Decompress content using Rust and flate2 without headaches
A few days ago I had to deflate some compressed content using Rust. I quickly found the flate2 crate, it is well maintained and has a very high usage. I decided it would be a great fit for my little project, a CLI tool to download, decompress, and store in a local SQLite3 some content from AWS S3.
I wrote my small CLI tool, and it seemed to work perfectly on the first run. It was all nice until some time later. I have noticed that some lines of my compressed file were missing. The code was running fine and didn't provide any warnings. After a few hours of debugging, I was sure there was a bug in my code somewhere. I went on and wrote a bunch more test to try to isolate in a reproducible way, where the problem was present, without any luck. All tests passing and no indication of problems anywhere.

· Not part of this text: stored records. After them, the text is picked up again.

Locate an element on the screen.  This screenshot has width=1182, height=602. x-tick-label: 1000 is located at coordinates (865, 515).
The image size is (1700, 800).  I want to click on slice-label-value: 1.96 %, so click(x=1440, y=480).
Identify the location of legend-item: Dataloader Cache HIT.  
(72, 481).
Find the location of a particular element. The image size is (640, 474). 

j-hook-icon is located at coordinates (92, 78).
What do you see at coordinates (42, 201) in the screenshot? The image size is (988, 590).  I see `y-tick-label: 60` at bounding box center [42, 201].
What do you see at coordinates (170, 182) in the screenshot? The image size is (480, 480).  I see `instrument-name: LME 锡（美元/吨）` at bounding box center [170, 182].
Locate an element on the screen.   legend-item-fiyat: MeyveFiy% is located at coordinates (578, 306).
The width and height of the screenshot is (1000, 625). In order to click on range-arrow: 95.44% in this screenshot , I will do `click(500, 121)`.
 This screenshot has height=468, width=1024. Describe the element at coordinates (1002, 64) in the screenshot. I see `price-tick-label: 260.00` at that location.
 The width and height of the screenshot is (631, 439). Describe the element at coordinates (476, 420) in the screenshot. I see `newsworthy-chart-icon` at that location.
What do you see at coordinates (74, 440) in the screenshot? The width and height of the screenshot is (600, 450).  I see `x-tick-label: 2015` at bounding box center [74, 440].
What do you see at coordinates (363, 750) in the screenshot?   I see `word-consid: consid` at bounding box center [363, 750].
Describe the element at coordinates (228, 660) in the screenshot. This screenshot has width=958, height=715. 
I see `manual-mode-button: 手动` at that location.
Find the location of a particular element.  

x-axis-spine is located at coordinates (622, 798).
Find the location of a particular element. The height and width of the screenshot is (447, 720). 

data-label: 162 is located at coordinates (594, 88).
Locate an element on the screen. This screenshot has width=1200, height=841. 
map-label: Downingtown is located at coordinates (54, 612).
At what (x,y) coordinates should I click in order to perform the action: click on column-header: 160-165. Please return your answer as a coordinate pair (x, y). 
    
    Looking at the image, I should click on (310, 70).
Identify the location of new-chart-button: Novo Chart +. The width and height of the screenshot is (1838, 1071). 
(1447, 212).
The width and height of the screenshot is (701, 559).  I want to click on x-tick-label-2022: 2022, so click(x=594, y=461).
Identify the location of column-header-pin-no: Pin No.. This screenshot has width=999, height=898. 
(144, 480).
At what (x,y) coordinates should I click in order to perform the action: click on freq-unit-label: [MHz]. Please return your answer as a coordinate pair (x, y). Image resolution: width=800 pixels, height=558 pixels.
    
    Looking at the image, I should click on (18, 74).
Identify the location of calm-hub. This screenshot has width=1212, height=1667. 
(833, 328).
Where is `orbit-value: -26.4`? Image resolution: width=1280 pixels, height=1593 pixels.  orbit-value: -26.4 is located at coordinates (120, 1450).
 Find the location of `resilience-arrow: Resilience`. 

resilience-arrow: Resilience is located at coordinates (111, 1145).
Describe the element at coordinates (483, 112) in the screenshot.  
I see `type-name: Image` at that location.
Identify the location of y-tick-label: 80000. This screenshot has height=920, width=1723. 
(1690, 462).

At some point, I decided to use a sample from the original compressed files, and that is how I managed to reproduce the bug. The sample code in the README of the flate2 crate was what I used in my code:
use std::io::prelude::*;
use flate2::read::GzDecoder;
fn main() {
let mut d = GzDecoder::new("...".as_bytes());
let mut s = String::new();
d.read_to_string(&mut s).unwrap();
println!("{}", s);
}
Unfortunately, the GzDecoder cannot successfully decompress my files. I went then to the official library repository and found this issue which describes exactly my problem.
If GzDecoder fails to decompress your files silently, use MultiGzDecoder instead. It handles multiple gzip members in a single stream, which is common in concatenated gzip files.
I had to use the MultiGzDecoder instead, and it all worked as expected after this change. The example in the README of flate2 should probably be this:
use std::io::prelude::*;
use flate2::read::GzDecoder;
fn main() {
let mut d = MultiGzDecoder::new("...".as_bytes());
let mut s = String::new();
d.read_to_string(&mut s).unwrap();
println!("{}", s);
}
Finally, I still don't know why the MultiGzDecoder works when the GzDecoder don't. If you know, I will update this blog with your answer.